- **DATA SUPPLIED**:
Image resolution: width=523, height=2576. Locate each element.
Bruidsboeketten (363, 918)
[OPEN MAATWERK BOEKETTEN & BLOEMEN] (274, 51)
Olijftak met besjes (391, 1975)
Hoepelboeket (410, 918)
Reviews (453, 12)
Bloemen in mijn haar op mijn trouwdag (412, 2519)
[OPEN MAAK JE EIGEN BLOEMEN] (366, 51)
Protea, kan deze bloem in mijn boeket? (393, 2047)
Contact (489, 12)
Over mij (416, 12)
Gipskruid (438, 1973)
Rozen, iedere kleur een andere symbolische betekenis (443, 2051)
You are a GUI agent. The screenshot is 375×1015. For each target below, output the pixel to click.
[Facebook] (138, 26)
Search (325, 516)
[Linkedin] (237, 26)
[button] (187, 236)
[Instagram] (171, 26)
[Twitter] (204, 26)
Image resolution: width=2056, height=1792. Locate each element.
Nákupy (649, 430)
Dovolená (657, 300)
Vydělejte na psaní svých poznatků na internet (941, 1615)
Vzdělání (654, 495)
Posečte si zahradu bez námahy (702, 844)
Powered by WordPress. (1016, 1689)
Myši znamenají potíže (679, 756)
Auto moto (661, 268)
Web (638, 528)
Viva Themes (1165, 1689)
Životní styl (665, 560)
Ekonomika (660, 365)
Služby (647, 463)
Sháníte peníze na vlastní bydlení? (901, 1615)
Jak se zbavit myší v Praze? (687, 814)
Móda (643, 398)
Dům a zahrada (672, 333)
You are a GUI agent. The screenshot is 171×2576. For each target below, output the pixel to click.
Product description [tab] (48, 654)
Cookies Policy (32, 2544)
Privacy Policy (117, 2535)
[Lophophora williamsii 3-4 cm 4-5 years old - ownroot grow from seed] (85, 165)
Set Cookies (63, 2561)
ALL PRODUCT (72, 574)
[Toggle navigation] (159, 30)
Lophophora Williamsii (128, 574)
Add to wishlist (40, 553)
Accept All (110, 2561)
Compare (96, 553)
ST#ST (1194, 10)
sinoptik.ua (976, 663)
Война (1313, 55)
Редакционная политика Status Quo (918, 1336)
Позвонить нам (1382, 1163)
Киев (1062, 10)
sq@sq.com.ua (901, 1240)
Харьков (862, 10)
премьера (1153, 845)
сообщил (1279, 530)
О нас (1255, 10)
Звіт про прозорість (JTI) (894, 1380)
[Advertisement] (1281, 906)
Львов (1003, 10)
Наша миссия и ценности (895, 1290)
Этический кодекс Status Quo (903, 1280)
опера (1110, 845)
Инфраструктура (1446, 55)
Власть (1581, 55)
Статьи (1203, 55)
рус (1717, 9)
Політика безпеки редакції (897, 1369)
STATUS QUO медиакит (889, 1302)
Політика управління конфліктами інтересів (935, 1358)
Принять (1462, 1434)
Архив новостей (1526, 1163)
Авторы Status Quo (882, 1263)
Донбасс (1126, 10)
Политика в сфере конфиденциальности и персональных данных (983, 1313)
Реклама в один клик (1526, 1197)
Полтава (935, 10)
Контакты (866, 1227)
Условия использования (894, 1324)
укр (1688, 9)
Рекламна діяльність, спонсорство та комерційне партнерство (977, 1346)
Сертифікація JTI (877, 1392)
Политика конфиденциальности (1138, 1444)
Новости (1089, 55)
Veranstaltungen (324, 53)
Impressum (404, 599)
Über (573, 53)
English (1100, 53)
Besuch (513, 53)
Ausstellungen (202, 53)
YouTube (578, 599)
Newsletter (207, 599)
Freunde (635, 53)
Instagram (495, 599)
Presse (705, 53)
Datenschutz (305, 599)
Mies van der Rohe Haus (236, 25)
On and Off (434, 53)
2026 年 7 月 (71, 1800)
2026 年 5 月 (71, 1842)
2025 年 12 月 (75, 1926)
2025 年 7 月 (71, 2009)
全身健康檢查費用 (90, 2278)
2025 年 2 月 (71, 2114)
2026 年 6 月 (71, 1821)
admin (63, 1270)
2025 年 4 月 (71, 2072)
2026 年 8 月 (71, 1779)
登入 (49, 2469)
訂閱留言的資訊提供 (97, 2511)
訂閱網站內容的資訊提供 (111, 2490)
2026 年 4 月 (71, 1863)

- **TASK REQUIREMENTS**: Copy each line of the data that contains the word "element", leaving the other lines out.

- **SOLUTION TO THIS PROBLEM**:
Image resolution: width=523, height=2576. Locate each element.
Image resolution: width=2056, height=1792. Locate each element.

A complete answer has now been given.